The `list_dags()` function now supports pagination to handle large Airflow environments efficiently:

**Default Behavior:**
- Returns first 100 DAGs by default
- Includes pagination metadata in response

**Pagination Response Structure:**
```json
{
  "dags": [...],
  "total_entries": 1500,
  "limit": 100,
  "offset": 0,
  "returned_count": 100,
  "has_more_pages": true,
  "next_offset": 100,
  "pagination_info": {
    "current_page": 1,
    "total_pages": 15,
    "remaining_count": 1400
  }
}
```

### Pagination Strategies

**🔍 Exploratory (Recommended for LLMs):**
```
1. list_dags() → Check first 20 DAGs
2. Use has_more_pages to determine if more exist
3. list_dags(limit=20, offset=20) → Get next 20
4. Continue as needed
```

**📊 Complete Analysis:**
```
→ Automatically fetches ALL DAGs regardless of count
```

**⚡ Quick Large Queries:**
```
list_dags(limit=500)
→ Get up to 500 DAGs in one call
```

### Best Practices

- **Small Airflow (< 50 DAGs)**: Use default `list_dags()`
- **Medium Airflow (50-500 DAGs)**: Use `list_dags(limit=100)` or `list_dags(limit=200)`  
- **Memory-conscious**: Use default limits (20) with manual pagination

---

## Logging & Observability

- Structured logs for all tool invocations and HTTP requests
- Control log level via environment variable (`AIRFLOW_LOG_LEVEL`) or CLI flag (`--log-level`)
- Supported levels: DEBUG, INFO, WARNING, ERROR, CRITICAL

---

## Roadmap

This project starts with a minimal set of essential Airflow management tools. Many more useful features and tools for Airflow cluster operations will be added soon, including advanced monitoring, DAG/task analytics, scheduling controls, and more. Contributions and suggestions are welcome!

---

## Additional Links

- [Code](https://github.com/call518/MCP-Airflow-API)

---

## Testing

This project includes comprehensive tests for the prompt template functionality.

### Running Tests

```bash
# Install development dependencies
uv sync

# Run all tests
uv run pytest

# Run tests with verbose output
uv run pytest -v

# Run specific test file
uv run pytest tests/test_prompt_template.py -v
```

---

## More ScreenShoots

![ScreenShot-001](img/screenshot-001.png)

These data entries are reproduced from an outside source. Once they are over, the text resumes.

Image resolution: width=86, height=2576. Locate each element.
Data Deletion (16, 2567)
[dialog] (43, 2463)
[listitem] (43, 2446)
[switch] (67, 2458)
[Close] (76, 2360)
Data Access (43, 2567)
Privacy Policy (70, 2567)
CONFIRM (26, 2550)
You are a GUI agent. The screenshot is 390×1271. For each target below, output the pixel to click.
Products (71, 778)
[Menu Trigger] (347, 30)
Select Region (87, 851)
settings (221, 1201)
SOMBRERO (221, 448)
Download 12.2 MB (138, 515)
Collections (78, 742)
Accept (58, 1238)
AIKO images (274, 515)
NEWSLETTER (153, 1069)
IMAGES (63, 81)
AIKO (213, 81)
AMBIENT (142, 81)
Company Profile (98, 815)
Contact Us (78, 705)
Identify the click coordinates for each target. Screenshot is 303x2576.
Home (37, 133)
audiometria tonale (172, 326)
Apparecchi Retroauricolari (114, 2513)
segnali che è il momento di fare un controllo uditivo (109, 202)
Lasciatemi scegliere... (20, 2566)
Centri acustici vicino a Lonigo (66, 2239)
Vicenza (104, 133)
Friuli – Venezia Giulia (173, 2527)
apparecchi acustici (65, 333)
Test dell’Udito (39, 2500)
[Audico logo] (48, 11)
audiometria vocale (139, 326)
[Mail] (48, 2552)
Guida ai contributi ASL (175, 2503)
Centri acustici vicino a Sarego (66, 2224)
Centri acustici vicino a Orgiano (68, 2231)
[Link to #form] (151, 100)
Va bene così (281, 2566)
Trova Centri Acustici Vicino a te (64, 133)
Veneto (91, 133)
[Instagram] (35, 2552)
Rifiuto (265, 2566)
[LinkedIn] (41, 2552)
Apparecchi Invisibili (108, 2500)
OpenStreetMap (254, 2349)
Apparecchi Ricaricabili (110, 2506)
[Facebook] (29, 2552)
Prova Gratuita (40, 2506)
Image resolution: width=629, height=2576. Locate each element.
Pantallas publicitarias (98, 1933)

![ScreenShot-002](img/screenshot-002.png)

![ScreenShot-003](img/screenshot-003.png)

![ScreenShot-004](img/screenshot-004.png)

![ScreenShot-005](img/screenshot-005.png)

![ScreenShot-006](img/screenshot-006.png)

![ScreenShot-007](img/screenshot-007.png)

![ScreenShot-008](img/screenshot-008.png)

![ScreenShot-010](img/screenshot-010.png)


---

## License

This project is licensed under the MIT License.